***** Data to use *****

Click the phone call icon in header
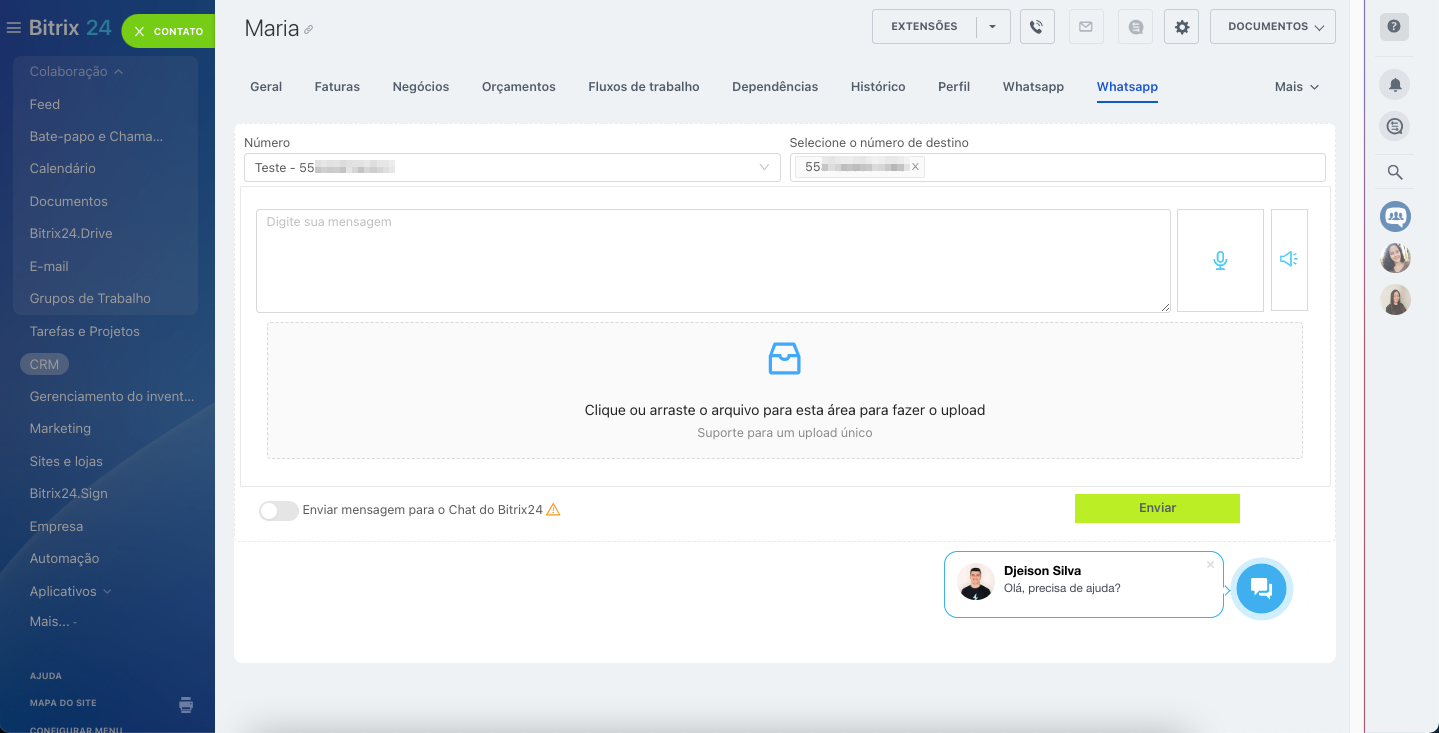This screenshot has height=733, width=1439. (x=1037, y=27)
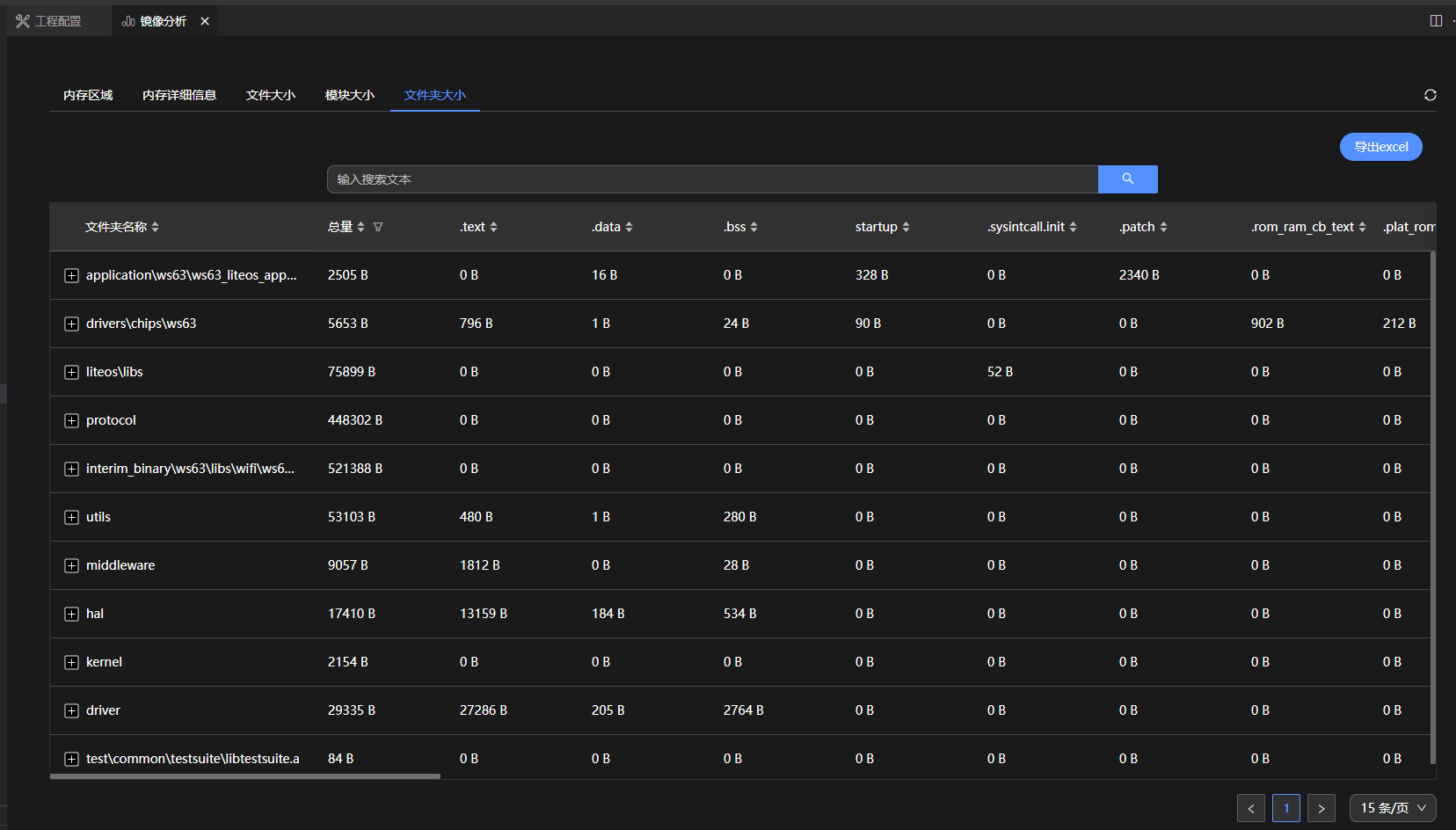The width and height of the screenshot is (1456, 830).
Task: Expand the hal folder row
Action: [72, 614]
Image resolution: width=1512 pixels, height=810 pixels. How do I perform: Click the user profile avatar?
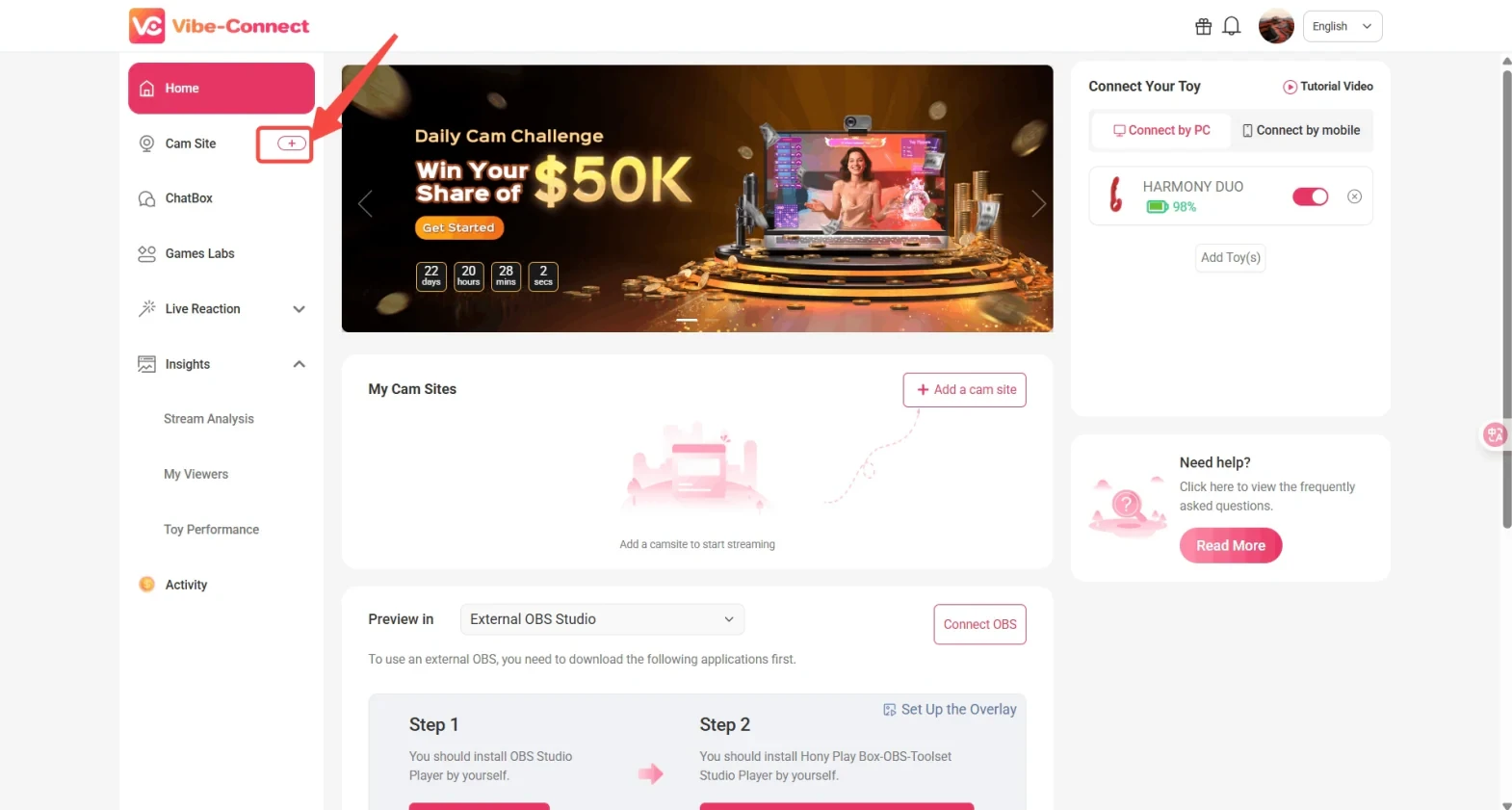[x=1276, y=26]
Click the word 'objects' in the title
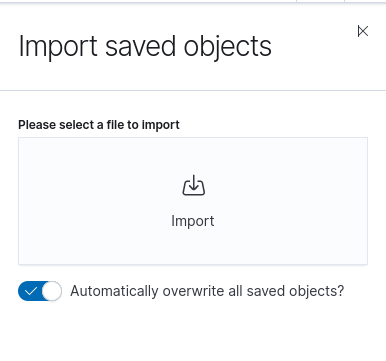Image resolution: width=386 pixels, height=361 pixels. click(x=228, y=47)
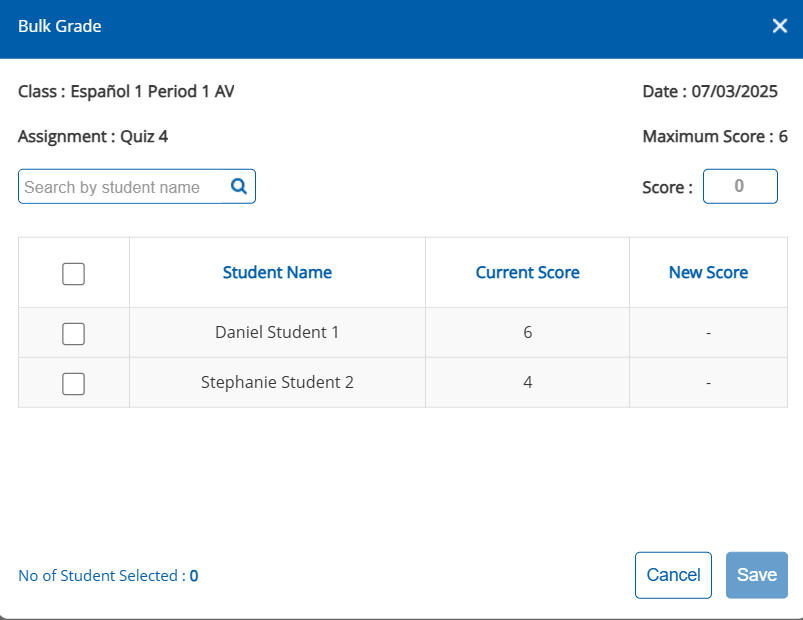
Task: Close the Bulk Grade dialog
Action: pyautogui.click(x=779, y=26)
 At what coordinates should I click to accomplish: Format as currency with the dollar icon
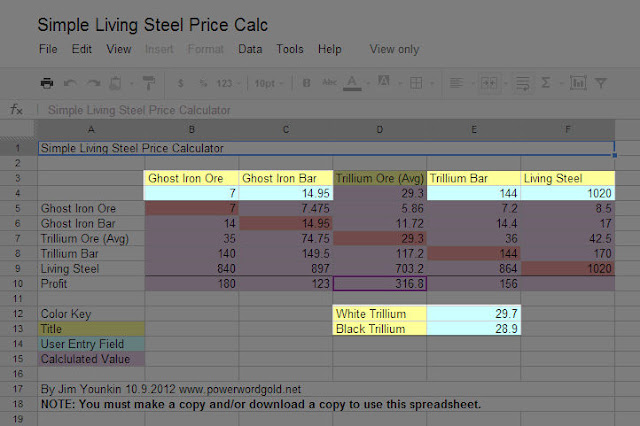(180, 83)
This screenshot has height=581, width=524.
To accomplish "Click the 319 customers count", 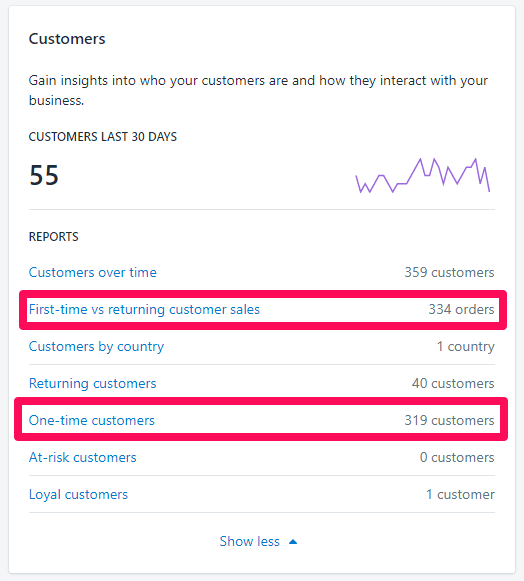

*****

__Problem statement__. Copy out each of the records word for word, without the pictures.

__Expected answer__.
Click the phone call icon in header
This screenshot has height=733, width=1439. (x=1037, y=27)
The width and height of the screenshot is (1456, 830).
Task: Expand the hal folder row
Action: [72, 614]
Image resolution: width=1512 pixels, height=810 pixels. How do I perform: Click the user profile avatar?
[x=1276, y=26]
Click the word 'objects' in the title
Image resolution: width=386 pixels, height=361 pixels. click(x=228, y=47)
Task: Close the Bulk Grade dialog
Action: pyautogui.click(x=779, y=26)
 At what coordinates should I click to accomplish: Format as currency with the dollar icon
(180, 83)
This screenshot has height=581, width=524.
To accomplish "Click the 319 customers count", 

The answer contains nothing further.